Source document —
━━━━━━━━━━
Side two begins with “My Automobile,” yet more Stonesy faux country, but with sitar (?!) accompaniment, quickly followed by the revved-up, libidinous “Nothing Before Me But Thang,” which is the wildest, most Funkadelicized cut on Osmium. The struttin’, ruttin’ “Funky Woman” is indeed funky and ready to make any party you’re attending lit, as the kids say. The hippie-fied gospel rock of “Livin’ The Life” sounds like something off of Godspell or Hair, but it’s not bad at all.

Parliament saved the best for last with “The Silent Boatman.” Another Ruth Copeland composition (she also co-produced the LP, by the way), “The Silent Boatman” is one of the most beautiful and moving songs in all creation. A slowly building, majestic ballad aswirl in Bernie Worrell’s organ and glockenspiel, it’s a poignant tale lamenting inequality and strife on Earth and redemption in the afterlife. When the bagpipes come in, you feel as if you’re being swept up in a highly improbable dream in which Parliament become the most persuasive religious sect ever to enter a studio. Going way against type, “The Silent Boatman” might be the closest Clinton & company ever got to godliness. Ruth Copeland was their secret weapon, although she never again recorded another proper album with the group. But what a legacy she left. -Buckley Mayfield

Don Cherry “Brown Rice” (EMI [Italy], 1975)
━━━━━━━━━━
Entries listed in a dataset:
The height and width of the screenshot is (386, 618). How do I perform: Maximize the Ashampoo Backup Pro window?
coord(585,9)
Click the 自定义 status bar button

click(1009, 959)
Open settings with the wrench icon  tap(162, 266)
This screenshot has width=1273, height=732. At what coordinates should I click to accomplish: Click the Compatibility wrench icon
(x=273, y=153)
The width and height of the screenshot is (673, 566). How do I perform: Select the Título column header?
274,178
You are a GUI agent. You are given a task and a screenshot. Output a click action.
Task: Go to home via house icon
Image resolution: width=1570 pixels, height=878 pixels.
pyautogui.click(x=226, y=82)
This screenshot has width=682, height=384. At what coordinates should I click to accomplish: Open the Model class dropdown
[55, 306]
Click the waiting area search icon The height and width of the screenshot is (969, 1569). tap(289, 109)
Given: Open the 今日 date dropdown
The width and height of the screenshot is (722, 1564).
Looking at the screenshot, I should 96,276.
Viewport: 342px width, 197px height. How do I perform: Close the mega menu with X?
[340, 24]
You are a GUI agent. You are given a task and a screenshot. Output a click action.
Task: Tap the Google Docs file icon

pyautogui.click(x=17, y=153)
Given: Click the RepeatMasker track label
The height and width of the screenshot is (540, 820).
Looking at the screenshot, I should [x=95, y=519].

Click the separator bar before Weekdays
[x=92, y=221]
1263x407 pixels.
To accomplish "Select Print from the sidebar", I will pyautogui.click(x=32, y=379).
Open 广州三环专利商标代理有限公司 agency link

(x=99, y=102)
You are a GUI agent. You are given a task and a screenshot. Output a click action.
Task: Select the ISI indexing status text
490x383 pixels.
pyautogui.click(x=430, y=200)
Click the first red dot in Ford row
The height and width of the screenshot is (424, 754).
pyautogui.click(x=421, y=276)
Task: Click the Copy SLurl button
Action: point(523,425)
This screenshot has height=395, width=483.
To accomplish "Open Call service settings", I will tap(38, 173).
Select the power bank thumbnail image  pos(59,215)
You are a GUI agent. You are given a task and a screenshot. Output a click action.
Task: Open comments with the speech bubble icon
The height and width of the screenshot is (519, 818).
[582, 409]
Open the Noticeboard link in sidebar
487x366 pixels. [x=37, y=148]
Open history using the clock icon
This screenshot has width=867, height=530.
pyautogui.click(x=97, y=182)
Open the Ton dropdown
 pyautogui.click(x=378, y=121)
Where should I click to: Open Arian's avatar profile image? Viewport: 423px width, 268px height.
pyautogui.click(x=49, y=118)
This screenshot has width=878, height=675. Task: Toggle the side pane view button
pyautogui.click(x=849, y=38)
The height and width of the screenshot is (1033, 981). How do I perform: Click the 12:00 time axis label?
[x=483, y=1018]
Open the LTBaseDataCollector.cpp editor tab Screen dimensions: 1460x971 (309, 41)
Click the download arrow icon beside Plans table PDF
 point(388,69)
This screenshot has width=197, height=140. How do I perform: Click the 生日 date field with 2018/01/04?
━━━━━━━━━━
Objectives —
1. In the album reviews, what role besides songwriter did Ruth Copeland have on the Parliament LP?
2. Continue the album reviews, starting with the entry for Don Cherry's "Brown Rice."

Answers to the problems —
1. She co-produced the LP.

2.
Nearly all my friends and acquaintances who are into psychedelic music tap Brown Rice* as their favorite Don Cherry album, and one listen reveals why. It’s at once the grooviest, spaciest, and most cosmic-sounding record in the legendary jazz trumpeter’s catalog. Cherry’s hunger for new, adventurous sounds spurred him to travel around Africa, Europe, and the Far East and absorb influences from those regions. For Brown Rice, he called on some trusted comrades to help him realize his ambitious visions, including drummer Billy Higgins and bassist Charlie Haden (both of whom played with Ornette Coleman and Cherry on seminal LPs The Shape Of Jazz To Come and Change Of The Century), and saxophonist Frank Lowe. They and other key contributors combine to create perhaps the most rewarding introduction into Cherry’s large canon.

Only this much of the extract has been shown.